Amazon Must Pay $13.5 Million for Unpaid Security Screenings of Workers

Author: David B. Weisenfeld, XpertHR Legal Editor

July 30, 2021

Amazon must pay its warehouse workers for time spent undergoing security checks after their shifts, the Pennsylvania Supreme Court has ruled. The decision means Amazon will pay $13.5 million to bring a decade-long multi-district case involving 42,000 employees to an end.

The warehouse employees claimed to spend four to eight minutes each day in security checks. Pennsylvania's highest court ruled in this first-of-its-kind issue in the state that time spent on an employer's premises waiting to undergo, and undergoing, mandatory security screening constitutes "hours worked" under the Pennsylvania Minimum Wage Act.

The ruling is significant because it could spark similar lawsuits elsewhere against employers over screening policies. The California Supreme Court reached a similar result last year in finding that the time employees spend waiting for and undergoing exit searches counts as compensable work time under state law.
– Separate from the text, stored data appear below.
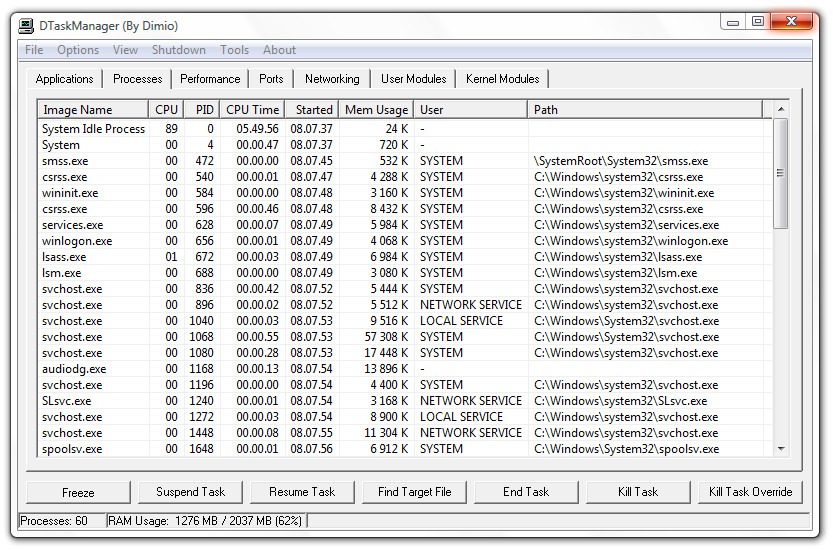Click Find Target File button

pyautogui.click(x=414, y=492)
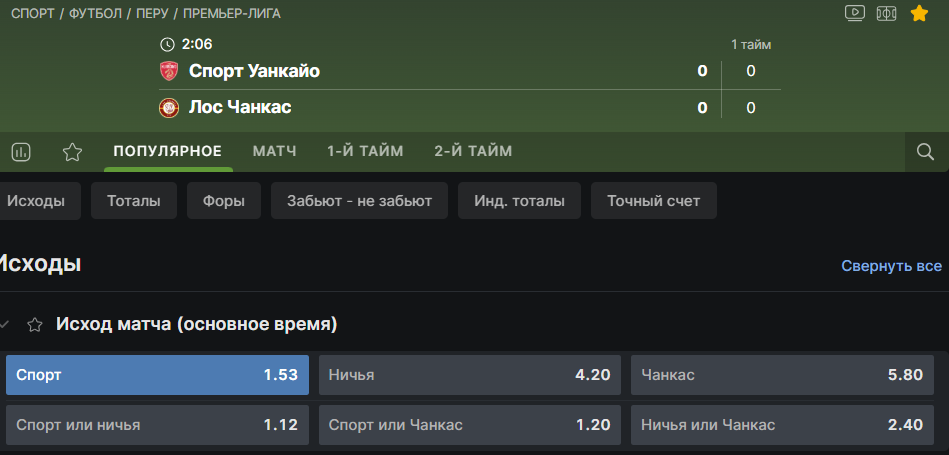Toggle the star next to Исход матча
Viewport: 949px width, 455px height.
click(35, 325)
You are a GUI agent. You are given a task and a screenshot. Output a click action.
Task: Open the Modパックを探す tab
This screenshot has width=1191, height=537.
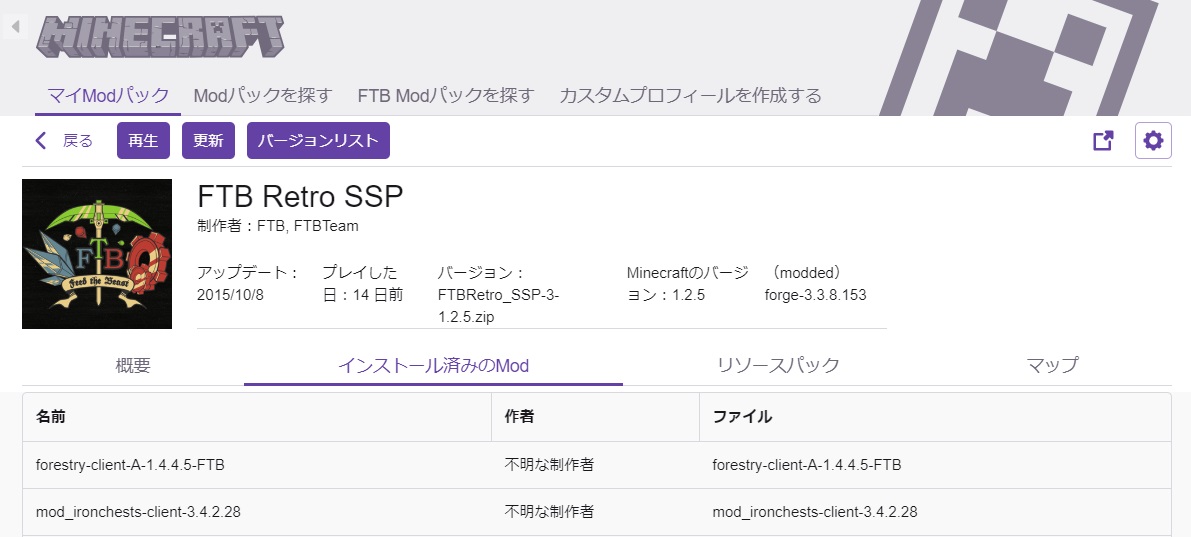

But on the federal level, employers have fared better.

In 2014, the US Supreme Court held unanimously in Integrity Staffing Solutions v. Busk that another group of Amazon warehouse workers did not need to be paid for time spent undergoing mandatory antitheft security screenings after work.

The Supreme Court reasoned that the workers' primary job duties were removing products from shelves and shipping them to customers. The screenings were not integral and indispensable to these duties, the Court held, and therefore were not compensable under the Fair Labor Standards Act.